Aims and Fit of Module
The module aims to introduce the environment and the main application domains where Big Data Analytics (BDA) takes place, and the general framework and process of BDA. It also provides students to study technologies, platforms and tools that are currently used in BDA. Students will study methods and algorithms that support BDA, and gain an understanding of the best practice in BDA. Finally, students will gain practical experience in data visualisation methods for analysing the structure and dependencies of data sets. Students will also study techniques for creating effective visual data presentations.
Learning outcomes
A. Demonstrate a solid understanding of concepts, processes and issues related to Big Data Analytics (BDA);
B. Apply appropriate analysis methods, algorithms, technologies, tools, and software packages to analysis a given data set in a practical scenario;
C. Select appropriate data analysis and visualisation methods to highlight particular features for a given data type and a set of analysis objectives or user requirements.
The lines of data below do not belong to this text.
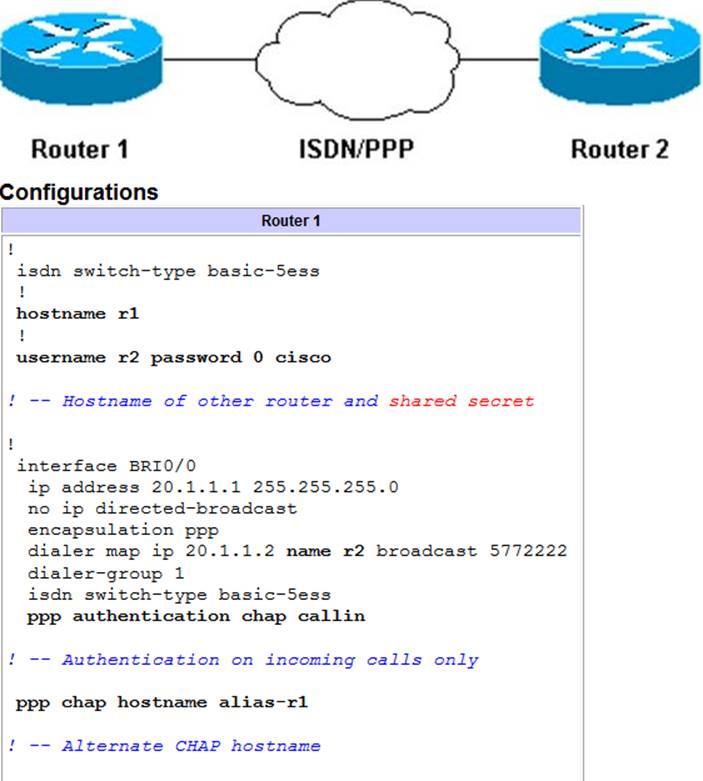The height and width of the screenshot is (781, 703).
Task: Click the 'ppp authentication chap callin' line
Action: [196, 616]
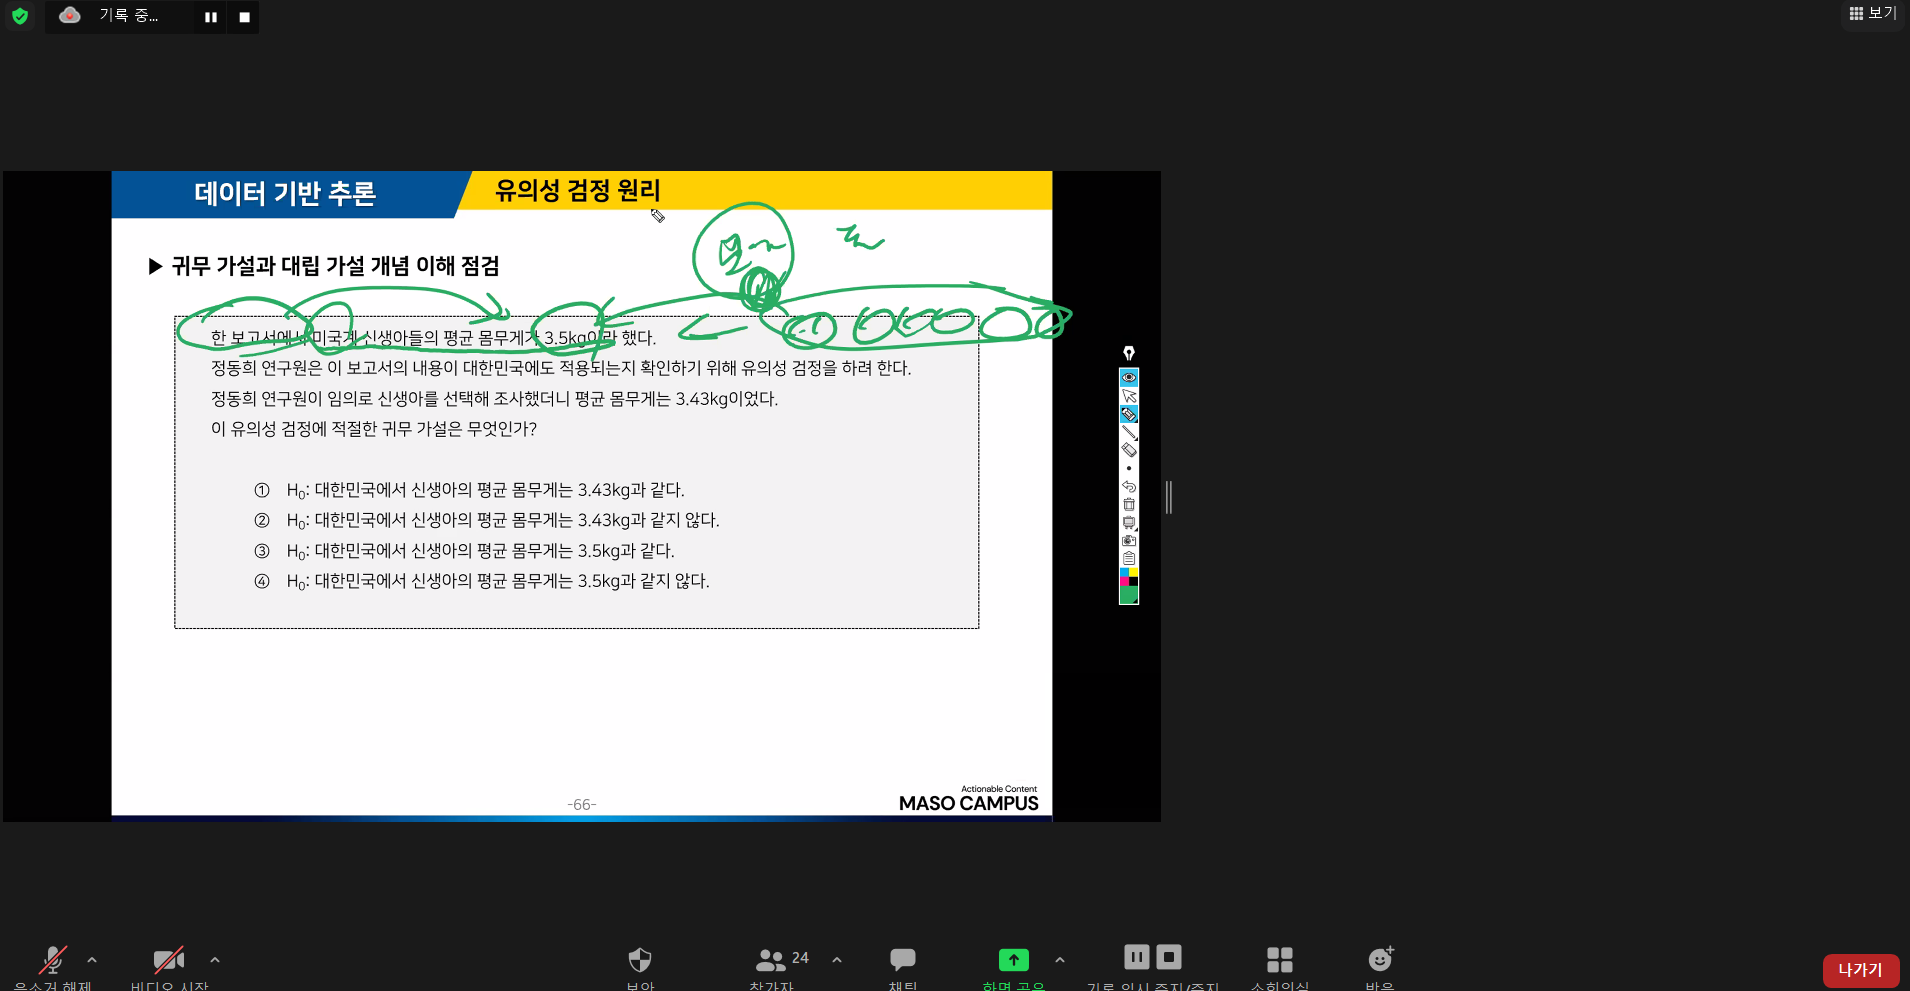1910x991 pixels.
Task: Stop recording from the top recording indicator
Action: pos(244,17)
Method of teaching and learning
The teaching philosophy of the module follows very much the philosophy of Syntegrative Education. This has meant that the teaching delivery pattern, which follows more intensive block teaching, allows more meaningful contribution from industry partners. This philosophy is carried through also in terms of assessment, with reduction on the use of exams and increase in coursework, especially problem-based assessments that are project focused. The delivery pattern provides space in the semester for students to concentrate on completing the assessments.
This module is taught using a combination of lectures, seminars and computer lab sessions. In the computer lab sessions, students will gain experience with software tools for big data analytics and data visualisation.